Provided passage:
:::
Nothing beats a good night’s sleep. But nowadays, in the time of the COVID-19 pandemic, more people around the world are sleeping less according to studies—“coronasomnia” or “COVID-somnia” as some experts call it, a phenomenon linked to the stress of life during the pandemic.
As there are several factors that causes sleeplessness, people who have a hard time catching some shuteye try ways to help them drift off to sleep—from listening to podcasts or solfeggio frequencies, meditating, drinking warm milk, to hopping in a bus for Zs.
In Hong Kong, tour company Ulu Travel crafted a trip with sleep- and travel-deprived people in mind.
The company’s “Bus Sleeping Tour” is the first of its kind in Hong Kong, which also has the longest bus route at 83 kilometers (about the distance from Fairview, Quezon City to Tagaytay). Its tour schedules are reportedly selling out.
The bus is divided into four cabins:
- “Zero-decibel Sleeping Business Class Cabin” on the upper deck of the bus, where two seats are allocated per person. It costs HK$199 (P1,300).
- “VIP Panorama” cabin on the upper deck, where one dedicated Bus Lover Seat is allocated per person and costs HK$399 (P2,600).
- “Zero-decibel Sleeping Economy Class Cabin” on the lower deck where two seats are allocated per person. It costs HK$299 (P1,950).
- “Extra-legroom Cabin” on the lower deck that can accommodate one to four persons.
Passengers are treated to a five-hour double-decker bus ride, where they can have an uninterrupted sleep.
The tour starts with a “Food Coma” lunch at a restaurant for a “two-course Western menu” before boarding the bus—the perfect way to make some people feel sleepy.
Inside the bus, passengers will be handed a gift set with goodies that include an eye mask and ear plugs for better sleep. Passengers may start to get some sleep as the bus departs the town of Tsuen Wan. They will then traverse the Tuen Mun Highway going to the first photo-op spot.
The ride goes through the North Lantau island and includes a few stops, including bathroom breaks, and several drop-off points where passengers may choose to disembark.
:::
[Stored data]
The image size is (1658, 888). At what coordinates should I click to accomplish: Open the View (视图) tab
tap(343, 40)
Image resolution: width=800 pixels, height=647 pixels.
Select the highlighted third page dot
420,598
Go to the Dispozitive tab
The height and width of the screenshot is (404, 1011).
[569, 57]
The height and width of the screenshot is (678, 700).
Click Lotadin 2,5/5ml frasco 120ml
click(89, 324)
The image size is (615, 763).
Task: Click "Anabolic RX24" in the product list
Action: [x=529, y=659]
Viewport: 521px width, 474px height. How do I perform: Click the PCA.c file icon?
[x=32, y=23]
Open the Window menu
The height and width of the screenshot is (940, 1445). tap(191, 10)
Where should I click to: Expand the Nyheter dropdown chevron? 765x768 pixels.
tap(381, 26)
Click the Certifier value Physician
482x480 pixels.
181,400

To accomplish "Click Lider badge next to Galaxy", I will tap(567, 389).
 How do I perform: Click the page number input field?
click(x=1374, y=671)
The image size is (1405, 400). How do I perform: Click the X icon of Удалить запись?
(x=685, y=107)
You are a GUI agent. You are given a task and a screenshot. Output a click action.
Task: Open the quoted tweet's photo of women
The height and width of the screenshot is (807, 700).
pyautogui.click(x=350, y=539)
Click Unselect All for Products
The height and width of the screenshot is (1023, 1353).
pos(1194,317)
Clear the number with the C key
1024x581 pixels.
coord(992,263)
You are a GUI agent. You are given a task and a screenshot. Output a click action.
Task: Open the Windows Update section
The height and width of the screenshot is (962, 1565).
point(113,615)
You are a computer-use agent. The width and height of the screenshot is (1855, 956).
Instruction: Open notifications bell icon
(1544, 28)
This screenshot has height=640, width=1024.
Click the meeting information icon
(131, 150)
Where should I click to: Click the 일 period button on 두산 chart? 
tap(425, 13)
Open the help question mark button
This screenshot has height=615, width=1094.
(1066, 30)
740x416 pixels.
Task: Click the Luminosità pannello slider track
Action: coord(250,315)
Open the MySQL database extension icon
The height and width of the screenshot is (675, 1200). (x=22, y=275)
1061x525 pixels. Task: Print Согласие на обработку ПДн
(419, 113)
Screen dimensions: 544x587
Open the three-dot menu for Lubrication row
:::
Study questions:
1) Using the bus sleeping tour article, say whether each statement below agrees with it. Answer yes or no for each, and quote the words of the article that decide it. (a) The "VIP Panorama" cabin is on the upper deck of the bus. (b) The tour begins with lunch at a restaurant. (c) The "Zero-decibel Sleeping Economy Class Cabin" costs less than the "Zero-decibel Sleeping Business Class Cabin."
2) Reproduce word for word the stretch of the bus sleeping tour article from "In Hong Kong, tour" through "costs HK$199 (P1,300).".

Answers for the exercise:
1)
(a) Yes: "“VIP Panorama” cabin on the upper deck"
(b) Yes: "The tour starts with a “Food Coma” lunch at a restaurant"
(c) No: the business class cabin "costs HK$199 (P1,300)," while the economy class cabin "costs HK$299 (P1,950)."

2)
In Hong Kong, tour company Ulu Travel crafted a trip with sleep- and travel-deprived people in mind.
The company’s “Bus Sleeping Tour” is the first of its kind in Hong Kong, which also has the longest bus route at 83 kilometers (about the distance from Fairview, Quezon City to Tagaytay). Its tour schedules are reportedly selling out.
The bus is divided into four cabins:
- “Zero-decibel Sleeping Business Class Cabin” on the upper deck of the bus, where two seats are allocated per person. It costs HK$199 (P1,300).